The evil whore in front of me, however, caused me physical pain. British Airways features seats that retract a generous amount, and when the person in front of you has their seat back all the way, you basically have to retract yours as well or else risk a forehead injury. So I had to put my seat all the way back, but here’s where the problems start: Despite being able to retract impressively, the seats on a British Airways plane are not the most ergonomically designed things you’ll ever sit on. They encourage a C-curve in the lower back, not a neutral curve, so those of us with back pain are in for a world of hurt. Even sitting straight up doesn’t totally solve the problem, but laying back aggravates it tenfold. This was worrying because, supposedly, that spinal injection I got two months ago should have eased all pain in that region. I can think of only two reasons why the pain was not only present, but intense: I either made my L5-S1 disk protrude again (by being in that position for 9.5 hours), or another disk collapsed. Lilith slept the whole time, though, like a baby, while I squirmed and writhed in agony.
And then you had the old people. The vast majority of the people flying from Heathrow to Seattle yesterday were obese, aged, or in many cases both. This particular group spent most of its time hulking from their seats to the bathroom and back. It would have been more prudent to simply book seats in the bathrooms. Like the black kid, these instances rarely caused my blood pressure to boil, but were simply indicative of a flight that was completely without calm or stillness.
Matters were not helped by inconvenient facts such as these: I: The plane was fifty (50) minutes late to take-off, meaning that our trip to the connecting flight in Seattle was a hasty one. II: Old people are constantly coughing, wheezing, snoring, snotting, and making noises one does not often associate with our species. As of such, I was in constant fear of infection. III: The sharpness of the movies on the seatback screens are worse than my iPod. IV: The water is heavily chlorinated on British Airways flights, so much so that you can practically taste the deep end. V: They give you free food on British Airways, but it’s still airplane food. That might be chicken, but it might also be turkey stuffing. I remember now why I don’t pine for the days where I was given a “meal” on American flights.

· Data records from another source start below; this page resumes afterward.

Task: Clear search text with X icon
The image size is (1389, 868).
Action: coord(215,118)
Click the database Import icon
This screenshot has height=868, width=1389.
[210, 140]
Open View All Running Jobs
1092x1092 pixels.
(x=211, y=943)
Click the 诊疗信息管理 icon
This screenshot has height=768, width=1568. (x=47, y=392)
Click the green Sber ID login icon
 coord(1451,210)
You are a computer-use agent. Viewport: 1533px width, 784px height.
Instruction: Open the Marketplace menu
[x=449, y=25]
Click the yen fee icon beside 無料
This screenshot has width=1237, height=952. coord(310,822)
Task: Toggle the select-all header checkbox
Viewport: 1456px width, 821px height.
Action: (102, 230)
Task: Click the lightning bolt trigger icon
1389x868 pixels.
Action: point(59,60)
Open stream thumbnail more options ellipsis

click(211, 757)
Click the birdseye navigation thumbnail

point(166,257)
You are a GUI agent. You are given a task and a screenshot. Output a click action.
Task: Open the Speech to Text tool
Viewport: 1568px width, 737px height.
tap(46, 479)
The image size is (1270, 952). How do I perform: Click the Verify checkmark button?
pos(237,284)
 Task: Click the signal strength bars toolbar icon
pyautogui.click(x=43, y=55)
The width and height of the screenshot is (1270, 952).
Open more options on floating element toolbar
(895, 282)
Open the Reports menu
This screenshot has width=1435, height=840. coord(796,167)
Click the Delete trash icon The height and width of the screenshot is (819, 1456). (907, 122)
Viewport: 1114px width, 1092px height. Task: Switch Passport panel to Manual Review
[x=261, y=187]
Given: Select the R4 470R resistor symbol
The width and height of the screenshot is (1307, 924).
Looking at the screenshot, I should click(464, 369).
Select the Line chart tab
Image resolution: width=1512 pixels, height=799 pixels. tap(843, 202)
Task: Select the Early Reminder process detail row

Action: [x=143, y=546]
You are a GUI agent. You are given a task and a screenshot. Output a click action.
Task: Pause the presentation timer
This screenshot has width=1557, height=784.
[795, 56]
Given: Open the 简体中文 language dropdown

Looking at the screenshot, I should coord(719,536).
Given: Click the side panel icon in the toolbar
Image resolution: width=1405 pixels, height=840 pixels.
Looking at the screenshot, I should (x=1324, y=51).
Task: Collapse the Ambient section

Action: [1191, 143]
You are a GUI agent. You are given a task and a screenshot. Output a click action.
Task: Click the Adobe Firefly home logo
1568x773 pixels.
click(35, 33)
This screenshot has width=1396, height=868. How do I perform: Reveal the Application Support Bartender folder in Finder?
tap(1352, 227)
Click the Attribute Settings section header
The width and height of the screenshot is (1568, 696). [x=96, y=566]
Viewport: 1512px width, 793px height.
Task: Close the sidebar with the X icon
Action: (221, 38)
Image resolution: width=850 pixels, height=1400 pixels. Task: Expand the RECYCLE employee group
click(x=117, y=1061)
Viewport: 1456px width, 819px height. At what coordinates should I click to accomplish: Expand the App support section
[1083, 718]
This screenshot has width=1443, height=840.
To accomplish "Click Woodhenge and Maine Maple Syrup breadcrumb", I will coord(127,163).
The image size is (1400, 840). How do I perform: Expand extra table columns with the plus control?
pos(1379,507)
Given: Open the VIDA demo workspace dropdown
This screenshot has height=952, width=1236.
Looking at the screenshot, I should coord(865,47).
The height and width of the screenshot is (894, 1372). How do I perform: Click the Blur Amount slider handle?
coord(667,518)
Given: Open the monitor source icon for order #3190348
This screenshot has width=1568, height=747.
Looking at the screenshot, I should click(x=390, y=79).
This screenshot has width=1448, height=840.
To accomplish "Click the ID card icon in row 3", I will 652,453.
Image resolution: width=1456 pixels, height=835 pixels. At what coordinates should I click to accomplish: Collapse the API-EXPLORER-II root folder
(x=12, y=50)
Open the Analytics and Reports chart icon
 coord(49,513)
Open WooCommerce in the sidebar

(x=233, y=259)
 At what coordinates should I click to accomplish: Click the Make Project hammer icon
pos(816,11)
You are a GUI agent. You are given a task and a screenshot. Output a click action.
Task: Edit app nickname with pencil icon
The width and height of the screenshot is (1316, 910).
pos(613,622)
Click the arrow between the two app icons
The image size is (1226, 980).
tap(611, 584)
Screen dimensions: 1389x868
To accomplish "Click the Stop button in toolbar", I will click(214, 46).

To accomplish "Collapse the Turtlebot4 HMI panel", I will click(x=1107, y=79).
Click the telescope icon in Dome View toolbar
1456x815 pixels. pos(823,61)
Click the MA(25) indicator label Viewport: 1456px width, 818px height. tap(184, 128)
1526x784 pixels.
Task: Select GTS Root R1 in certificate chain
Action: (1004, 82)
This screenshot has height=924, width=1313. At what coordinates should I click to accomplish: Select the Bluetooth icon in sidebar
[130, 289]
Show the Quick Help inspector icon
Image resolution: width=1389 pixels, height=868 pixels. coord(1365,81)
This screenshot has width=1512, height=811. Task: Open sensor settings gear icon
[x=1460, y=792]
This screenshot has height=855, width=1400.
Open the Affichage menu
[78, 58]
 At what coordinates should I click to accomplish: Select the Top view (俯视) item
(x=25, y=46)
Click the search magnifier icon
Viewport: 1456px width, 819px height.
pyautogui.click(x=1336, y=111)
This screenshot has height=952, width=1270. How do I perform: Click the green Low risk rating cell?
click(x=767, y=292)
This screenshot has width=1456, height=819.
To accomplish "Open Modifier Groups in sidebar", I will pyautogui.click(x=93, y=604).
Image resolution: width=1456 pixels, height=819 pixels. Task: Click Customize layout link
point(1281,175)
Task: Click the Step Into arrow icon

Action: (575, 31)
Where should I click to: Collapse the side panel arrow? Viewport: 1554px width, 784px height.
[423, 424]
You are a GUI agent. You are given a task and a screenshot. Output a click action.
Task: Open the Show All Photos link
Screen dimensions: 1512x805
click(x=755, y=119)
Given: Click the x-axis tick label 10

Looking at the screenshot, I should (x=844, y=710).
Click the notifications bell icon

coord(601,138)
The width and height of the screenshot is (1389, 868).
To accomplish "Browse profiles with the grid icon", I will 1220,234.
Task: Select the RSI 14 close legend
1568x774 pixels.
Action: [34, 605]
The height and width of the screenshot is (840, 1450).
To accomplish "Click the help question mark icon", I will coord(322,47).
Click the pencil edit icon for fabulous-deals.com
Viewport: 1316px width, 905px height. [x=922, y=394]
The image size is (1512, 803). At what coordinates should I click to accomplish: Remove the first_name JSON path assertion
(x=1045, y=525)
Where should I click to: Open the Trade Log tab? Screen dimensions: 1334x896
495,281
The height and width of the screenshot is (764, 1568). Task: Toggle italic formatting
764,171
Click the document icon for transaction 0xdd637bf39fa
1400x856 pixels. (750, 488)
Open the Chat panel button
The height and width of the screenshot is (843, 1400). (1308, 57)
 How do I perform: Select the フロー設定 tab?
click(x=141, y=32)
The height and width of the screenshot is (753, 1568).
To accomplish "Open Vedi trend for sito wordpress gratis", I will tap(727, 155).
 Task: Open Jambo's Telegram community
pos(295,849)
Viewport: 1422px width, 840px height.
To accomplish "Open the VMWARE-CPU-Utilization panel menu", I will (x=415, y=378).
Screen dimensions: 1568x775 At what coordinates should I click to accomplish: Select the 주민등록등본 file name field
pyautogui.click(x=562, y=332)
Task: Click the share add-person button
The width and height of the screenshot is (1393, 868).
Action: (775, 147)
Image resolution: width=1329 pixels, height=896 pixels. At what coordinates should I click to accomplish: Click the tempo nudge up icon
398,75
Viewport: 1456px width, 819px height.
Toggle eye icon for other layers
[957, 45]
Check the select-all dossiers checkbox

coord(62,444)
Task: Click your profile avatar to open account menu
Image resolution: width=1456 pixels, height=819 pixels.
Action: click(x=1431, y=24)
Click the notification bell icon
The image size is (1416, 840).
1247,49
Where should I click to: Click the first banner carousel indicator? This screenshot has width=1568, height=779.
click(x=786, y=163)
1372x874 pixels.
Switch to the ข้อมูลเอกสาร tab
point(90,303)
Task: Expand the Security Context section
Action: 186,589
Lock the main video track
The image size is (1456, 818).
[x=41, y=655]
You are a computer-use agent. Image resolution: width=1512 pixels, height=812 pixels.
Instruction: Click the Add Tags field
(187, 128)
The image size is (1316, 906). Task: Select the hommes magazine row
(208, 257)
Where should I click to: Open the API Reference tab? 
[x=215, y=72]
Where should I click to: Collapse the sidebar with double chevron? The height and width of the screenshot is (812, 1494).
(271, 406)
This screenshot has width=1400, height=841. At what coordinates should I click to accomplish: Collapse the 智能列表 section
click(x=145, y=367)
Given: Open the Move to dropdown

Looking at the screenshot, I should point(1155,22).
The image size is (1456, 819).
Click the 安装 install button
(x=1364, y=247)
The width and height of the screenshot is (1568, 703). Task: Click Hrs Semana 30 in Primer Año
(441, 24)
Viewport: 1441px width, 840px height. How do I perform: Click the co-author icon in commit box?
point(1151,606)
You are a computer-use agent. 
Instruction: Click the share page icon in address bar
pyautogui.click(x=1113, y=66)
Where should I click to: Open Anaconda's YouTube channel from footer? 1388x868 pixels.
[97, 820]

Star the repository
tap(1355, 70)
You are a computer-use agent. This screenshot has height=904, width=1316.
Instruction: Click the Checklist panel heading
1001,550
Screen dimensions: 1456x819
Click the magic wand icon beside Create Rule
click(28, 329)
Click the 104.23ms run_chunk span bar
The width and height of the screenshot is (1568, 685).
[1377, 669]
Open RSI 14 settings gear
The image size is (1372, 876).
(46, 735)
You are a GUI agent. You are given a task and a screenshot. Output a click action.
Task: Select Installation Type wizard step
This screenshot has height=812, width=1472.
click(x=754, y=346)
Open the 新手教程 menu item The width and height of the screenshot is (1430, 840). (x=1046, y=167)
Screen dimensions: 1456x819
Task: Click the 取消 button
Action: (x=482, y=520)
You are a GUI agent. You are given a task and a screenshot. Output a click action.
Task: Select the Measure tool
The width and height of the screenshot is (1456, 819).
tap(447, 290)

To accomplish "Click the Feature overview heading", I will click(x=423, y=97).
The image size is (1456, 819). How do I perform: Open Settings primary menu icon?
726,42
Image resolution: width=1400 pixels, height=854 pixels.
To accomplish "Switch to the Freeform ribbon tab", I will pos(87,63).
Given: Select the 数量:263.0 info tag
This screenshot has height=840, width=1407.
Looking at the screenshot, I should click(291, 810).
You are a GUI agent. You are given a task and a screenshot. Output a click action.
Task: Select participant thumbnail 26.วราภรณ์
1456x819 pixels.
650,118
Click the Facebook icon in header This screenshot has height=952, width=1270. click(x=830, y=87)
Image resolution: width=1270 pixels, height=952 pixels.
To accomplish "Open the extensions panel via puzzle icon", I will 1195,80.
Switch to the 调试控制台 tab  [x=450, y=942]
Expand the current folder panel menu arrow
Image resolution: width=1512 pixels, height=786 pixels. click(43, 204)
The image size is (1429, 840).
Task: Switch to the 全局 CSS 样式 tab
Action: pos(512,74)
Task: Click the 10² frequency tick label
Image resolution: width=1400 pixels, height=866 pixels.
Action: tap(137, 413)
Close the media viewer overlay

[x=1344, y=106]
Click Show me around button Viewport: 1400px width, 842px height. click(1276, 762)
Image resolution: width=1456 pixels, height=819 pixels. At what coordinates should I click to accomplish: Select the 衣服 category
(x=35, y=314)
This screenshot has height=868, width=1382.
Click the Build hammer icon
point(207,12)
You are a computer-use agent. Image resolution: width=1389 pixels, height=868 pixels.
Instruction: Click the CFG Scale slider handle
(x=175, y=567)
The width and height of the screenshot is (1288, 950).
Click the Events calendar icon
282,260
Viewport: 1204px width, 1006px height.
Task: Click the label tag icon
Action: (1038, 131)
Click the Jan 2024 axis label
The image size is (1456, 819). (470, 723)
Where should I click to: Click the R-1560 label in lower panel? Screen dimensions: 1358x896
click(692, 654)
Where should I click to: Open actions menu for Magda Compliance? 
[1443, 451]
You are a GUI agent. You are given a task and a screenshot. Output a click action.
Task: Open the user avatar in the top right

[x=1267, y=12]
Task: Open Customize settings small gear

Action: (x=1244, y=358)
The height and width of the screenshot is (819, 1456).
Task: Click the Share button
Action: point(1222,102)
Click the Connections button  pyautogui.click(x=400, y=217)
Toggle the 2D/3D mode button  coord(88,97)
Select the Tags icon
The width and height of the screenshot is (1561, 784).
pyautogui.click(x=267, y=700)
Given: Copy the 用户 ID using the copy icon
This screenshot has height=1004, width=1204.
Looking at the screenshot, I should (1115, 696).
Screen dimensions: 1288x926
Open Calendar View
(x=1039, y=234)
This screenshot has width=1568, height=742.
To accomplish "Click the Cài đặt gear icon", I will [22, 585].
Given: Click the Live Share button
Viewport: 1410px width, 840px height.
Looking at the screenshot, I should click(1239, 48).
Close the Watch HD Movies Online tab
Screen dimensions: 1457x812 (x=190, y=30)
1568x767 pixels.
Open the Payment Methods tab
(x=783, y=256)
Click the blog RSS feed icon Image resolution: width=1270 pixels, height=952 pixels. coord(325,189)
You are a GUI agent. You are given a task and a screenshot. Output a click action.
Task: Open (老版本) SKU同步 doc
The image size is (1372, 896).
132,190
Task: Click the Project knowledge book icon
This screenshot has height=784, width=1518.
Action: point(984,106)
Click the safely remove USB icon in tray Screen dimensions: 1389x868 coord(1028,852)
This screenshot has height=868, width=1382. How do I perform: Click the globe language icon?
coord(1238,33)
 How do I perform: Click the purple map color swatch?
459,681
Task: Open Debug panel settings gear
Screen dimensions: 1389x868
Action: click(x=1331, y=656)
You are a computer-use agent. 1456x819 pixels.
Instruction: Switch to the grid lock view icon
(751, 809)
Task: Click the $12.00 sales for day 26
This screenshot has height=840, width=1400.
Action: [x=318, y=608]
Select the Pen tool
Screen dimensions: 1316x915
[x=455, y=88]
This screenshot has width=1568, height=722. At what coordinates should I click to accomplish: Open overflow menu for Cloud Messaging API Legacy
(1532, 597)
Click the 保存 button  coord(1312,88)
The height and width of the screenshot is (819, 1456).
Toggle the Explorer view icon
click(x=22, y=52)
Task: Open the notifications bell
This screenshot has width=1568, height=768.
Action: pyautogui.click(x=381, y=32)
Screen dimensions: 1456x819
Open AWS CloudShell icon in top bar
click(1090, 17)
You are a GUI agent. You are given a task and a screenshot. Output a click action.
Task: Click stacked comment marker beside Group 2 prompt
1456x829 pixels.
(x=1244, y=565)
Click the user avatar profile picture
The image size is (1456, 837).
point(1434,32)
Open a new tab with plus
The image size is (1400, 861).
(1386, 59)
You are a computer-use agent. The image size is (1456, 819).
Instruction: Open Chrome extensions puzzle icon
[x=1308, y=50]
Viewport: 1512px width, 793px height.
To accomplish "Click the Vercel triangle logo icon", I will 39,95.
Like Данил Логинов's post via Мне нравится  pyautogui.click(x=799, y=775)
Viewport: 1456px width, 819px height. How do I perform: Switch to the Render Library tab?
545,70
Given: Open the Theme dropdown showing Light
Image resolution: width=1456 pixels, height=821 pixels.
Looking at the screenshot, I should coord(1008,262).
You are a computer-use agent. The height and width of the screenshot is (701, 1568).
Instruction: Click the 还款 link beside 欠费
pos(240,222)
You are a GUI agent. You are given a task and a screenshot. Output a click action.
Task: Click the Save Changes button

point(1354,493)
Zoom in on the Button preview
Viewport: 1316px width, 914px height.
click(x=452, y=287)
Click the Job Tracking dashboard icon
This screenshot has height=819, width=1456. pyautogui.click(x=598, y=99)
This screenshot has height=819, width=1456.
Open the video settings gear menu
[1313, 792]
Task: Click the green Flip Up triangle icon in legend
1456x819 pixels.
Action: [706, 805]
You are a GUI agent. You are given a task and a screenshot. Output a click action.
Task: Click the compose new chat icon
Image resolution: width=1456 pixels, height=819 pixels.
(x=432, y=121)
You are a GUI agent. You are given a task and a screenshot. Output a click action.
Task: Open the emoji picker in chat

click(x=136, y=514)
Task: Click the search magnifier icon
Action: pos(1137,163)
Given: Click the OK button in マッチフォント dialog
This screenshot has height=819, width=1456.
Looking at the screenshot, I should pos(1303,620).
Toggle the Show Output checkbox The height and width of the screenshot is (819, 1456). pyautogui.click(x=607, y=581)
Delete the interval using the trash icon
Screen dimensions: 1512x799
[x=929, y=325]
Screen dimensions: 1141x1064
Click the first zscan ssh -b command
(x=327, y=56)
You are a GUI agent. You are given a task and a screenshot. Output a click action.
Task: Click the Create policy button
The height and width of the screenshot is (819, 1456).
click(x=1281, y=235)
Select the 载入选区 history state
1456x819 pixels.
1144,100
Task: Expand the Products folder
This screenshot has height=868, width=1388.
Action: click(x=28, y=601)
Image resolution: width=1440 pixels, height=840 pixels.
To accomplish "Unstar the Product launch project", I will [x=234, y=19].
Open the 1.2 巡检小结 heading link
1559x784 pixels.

The flight back from Seattle was much more enjoyable. Because I wasn’t stuck behind some bitch who wouldn’t put her seat up, I was able to get into my laptop bag and sneak my iPod out to watch “Forgetting Sarah Marshall.” Interestingly, I noted with some disappointment that the iTunes version of the film removes breasts but not wangs (go figure). By the time the movie ended and I had listened to a few songs, we were home free. And now we ARE home, I’m back on my routine, and everything’s hunky-dory!